No Meat, No Life.

横浜の魚屋の長男として生まれたが、家業を継がずに肉を焼く日々。

2013年9月25日 しゃぶ与志


お店を探すアプローチは色々あるだろう。
最も一般的な方法はネットだろうが、やはり知人からの口コミというものは信頼性が高い。
だが知人からの口コミの問題は、当たり前のことだが自分より幅広くリサーチしている知人が必要なこと。。

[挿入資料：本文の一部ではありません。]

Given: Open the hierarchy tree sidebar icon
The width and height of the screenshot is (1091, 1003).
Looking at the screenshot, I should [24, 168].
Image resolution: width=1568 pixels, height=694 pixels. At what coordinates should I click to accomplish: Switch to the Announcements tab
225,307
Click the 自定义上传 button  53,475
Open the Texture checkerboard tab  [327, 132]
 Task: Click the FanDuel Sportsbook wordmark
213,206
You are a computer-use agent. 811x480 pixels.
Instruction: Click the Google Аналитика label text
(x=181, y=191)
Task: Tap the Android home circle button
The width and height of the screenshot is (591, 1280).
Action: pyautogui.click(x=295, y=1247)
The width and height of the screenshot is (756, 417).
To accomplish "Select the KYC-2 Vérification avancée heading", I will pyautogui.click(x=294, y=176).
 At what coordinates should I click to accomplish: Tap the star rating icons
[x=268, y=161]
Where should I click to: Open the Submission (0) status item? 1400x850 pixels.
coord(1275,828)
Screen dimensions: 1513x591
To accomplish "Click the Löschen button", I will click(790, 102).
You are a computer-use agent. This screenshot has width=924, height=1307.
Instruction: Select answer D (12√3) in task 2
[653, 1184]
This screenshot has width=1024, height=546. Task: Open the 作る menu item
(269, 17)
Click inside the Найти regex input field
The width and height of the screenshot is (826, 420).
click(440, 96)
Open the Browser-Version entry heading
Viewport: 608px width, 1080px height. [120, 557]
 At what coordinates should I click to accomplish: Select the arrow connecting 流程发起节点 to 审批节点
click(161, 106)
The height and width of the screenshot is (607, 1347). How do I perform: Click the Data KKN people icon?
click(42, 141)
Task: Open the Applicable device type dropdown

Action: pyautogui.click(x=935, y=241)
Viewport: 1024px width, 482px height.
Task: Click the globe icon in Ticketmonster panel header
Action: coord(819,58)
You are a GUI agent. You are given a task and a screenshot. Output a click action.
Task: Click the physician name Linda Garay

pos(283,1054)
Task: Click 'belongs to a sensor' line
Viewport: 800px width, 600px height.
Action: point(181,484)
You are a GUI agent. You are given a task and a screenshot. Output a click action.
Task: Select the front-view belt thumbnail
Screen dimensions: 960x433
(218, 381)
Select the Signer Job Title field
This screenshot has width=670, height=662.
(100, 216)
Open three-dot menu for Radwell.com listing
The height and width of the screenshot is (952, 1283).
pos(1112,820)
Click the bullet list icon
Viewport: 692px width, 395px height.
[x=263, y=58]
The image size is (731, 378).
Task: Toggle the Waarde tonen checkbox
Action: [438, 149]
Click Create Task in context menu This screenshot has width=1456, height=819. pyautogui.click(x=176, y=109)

。
特に東京都内に限定してしまうと、これが非常に難しい。
そこで最近よく利用するのが、お肉屋さんや生産者から良いお肉を仕入れているお店を教えてもらうという手法。
今回は兵庫の川岸牧場の川岸さん絶賛の個体があり、しかもそれが東京のお肉屋さんに送ったという情報をキャッチした。
行き先を追って辿りついたのが新宿の区役所通りにある"しゃぶ与志"だ。
正直今まで張っていたアンテナに掠ったこともなければ、場所を考えるだけに期待値も下がってしまう。
だが川岸さんの言葉を信じて行くしかないのだ。

新宿の喧騒な通りを歩き辿りついた店内は、場所柄をよく表していて同伴と思われる2人組のお客さんばかり。
というか私以外は全員同伴のようだ。
気を取り直して店員さん川岸さんのお肉を話を聞いたところでアクシデント発生。
なんと川岸さんのお肉の前に使っている松阪牛がまだ残っているため、この日は松阪牛しか準備してないとのこと。。。
これにはただただ落ち込むしかなかったのだが、私の顔があまりに哀れだったのだろうか。
店員さんが厨房の職人さんに相談に行ってくれ、我々の分だけ川岸さんのお肉を準備してくれたのだ。
これには本当に感謝するしかない。
しばし待って運ばれてきたお肉は霜降りと呼ぶに相応しいサシが入っている。
ところが、しゃぶしゃぶして口に運ぶとさらっとした脂の甘みと長期肥育の但馬牛らしい赤身の旨みが広がり、恐ろしく上品な味わいに驚かされる。
またしゃぶしゃぶにしては若干軽すぎる印象を受けたのは事実なのだが、厨房の職人さんの話を聞くと、普段出している厚さよりも薄くなってしまったようだ。
これはショックだが、急に準備してもらってのだから仕方ないところだろう。
それにしても、これがもう少し厚みがあったらどんな衝撃を与えてくれたのだろうか。

嬉しいことに"しゃぶ与志"はクーポンが準備されていて、この日のクーポンは松阪牛1人前。
松阪牛と文字は色々なところで見かけるが、東京で本当に旨い松阪牛にはそうそう出会えるものではない。
ところが、この新宿の区役所通りに本当に旨い松阪牛があったのだ。
鼻に抜ける和牛特有の香りとコク。
肉肌の肌理の細かさも素晴らしい。

川岸さんの神戸牛を仕入れていること自体驚きだが、それ以外の松阪牛も本当に最上級の品質。
こんなお肉を常時揃えているお店があるなんて驚く他ない。
しかも同伴のお客さんが主流の新宿でだ。
これはまさに卸しているお肉屋さんの実力とも言えるだろう。
要チェックのお店とお肉屋さんがまた増えた。